MRI had lower health benefit and higher cost compared with no follow-up after normal CT findings
FRIDAY, March 16, 2018 (HealthDay News) — For patients with obtunded blunt trauma to the cervical spine, magnetic resonance imaging (MRI) follow-up appears not to be beneficial after normal cervical computed tomography (CT) findings, according to a study published online March 14 in JAMA Surgery.
Xiao Wu, from the Yale School of Medicine in New Haven, Conn., and colleagues conducted a cost-effectiveness analysis to assess an average patient (aged 40 years) with blunt trauma. The utility and cost-effectiveness of MRI versus no follow-up after normal cervical CT findings were assessed.
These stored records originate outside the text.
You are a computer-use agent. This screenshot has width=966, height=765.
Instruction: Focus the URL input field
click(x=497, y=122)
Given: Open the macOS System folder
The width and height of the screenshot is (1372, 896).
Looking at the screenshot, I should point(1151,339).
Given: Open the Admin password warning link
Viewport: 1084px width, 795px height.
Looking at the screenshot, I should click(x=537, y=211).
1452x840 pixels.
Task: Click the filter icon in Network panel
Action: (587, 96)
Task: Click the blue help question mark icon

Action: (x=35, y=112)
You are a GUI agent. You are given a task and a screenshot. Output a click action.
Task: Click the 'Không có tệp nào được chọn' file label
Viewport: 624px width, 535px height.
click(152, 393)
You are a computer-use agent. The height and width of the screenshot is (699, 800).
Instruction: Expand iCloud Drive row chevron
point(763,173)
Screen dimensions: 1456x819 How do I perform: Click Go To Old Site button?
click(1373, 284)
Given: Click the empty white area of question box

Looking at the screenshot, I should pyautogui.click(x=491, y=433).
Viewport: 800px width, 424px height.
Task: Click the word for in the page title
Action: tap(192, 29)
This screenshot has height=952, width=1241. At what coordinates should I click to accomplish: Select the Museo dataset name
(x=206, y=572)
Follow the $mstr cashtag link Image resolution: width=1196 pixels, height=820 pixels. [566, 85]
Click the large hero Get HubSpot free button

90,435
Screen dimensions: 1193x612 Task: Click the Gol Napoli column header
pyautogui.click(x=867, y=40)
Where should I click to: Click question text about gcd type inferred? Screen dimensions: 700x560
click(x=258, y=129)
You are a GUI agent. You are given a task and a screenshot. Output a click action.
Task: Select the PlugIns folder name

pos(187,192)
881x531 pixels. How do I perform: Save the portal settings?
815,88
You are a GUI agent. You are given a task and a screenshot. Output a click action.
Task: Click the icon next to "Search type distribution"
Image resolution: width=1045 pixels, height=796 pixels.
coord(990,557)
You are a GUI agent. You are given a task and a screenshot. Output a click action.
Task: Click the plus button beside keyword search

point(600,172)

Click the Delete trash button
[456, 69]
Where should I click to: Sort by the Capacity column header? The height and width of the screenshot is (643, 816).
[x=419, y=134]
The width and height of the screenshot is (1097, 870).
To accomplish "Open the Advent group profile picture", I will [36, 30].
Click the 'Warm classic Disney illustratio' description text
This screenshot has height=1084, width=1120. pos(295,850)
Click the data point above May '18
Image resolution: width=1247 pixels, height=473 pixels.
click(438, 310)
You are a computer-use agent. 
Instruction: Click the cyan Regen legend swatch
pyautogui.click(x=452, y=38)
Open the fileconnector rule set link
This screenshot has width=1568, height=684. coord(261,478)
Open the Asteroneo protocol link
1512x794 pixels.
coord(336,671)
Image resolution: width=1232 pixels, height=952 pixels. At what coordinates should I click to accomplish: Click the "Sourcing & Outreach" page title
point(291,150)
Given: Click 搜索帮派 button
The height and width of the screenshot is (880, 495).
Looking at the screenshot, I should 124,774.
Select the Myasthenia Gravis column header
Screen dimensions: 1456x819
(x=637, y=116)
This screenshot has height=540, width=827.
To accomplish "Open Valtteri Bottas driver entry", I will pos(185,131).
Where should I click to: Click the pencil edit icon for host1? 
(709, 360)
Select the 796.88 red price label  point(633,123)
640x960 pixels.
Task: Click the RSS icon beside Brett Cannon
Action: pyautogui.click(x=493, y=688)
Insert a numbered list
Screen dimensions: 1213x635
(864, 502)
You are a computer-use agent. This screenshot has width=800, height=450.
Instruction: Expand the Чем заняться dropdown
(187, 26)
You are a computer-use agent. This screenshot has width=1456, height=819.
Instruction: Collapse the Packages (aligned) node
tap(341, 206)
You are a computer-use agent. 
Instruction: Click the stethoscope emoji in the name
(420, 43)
The researchers found that the cost of MRI follow-up was $14,185 with a health benefit of 24.02 quality-adjusted life-years (QALYs) in the base case of a 40-year-old patient; the cost of no follow-up was $1,059 with a health benefit of 24.11 QALYs. No follow-up was shown to be the better strategy in all 10,000 iterations in probabilistic sensitivity analysis. When the negative predictive value of the initial CT was relatively high (>98 percent), or the risk of an injury treated with a cervical collar turning into a permanent neurologic deficit was higher than 25 percent, or when the risk of a missed injury turning into a neurologic deficit was less than 58 percent, no follow-up was the better strategy.
“Magnetic resonance imaging had a lower health benefit and a higher cost compared with no follow-up after a normal CT finding in patients with obtunded blunt trauma to the cervical spine, a finding that does not support the use of MRI in this group of patients,” the authors write.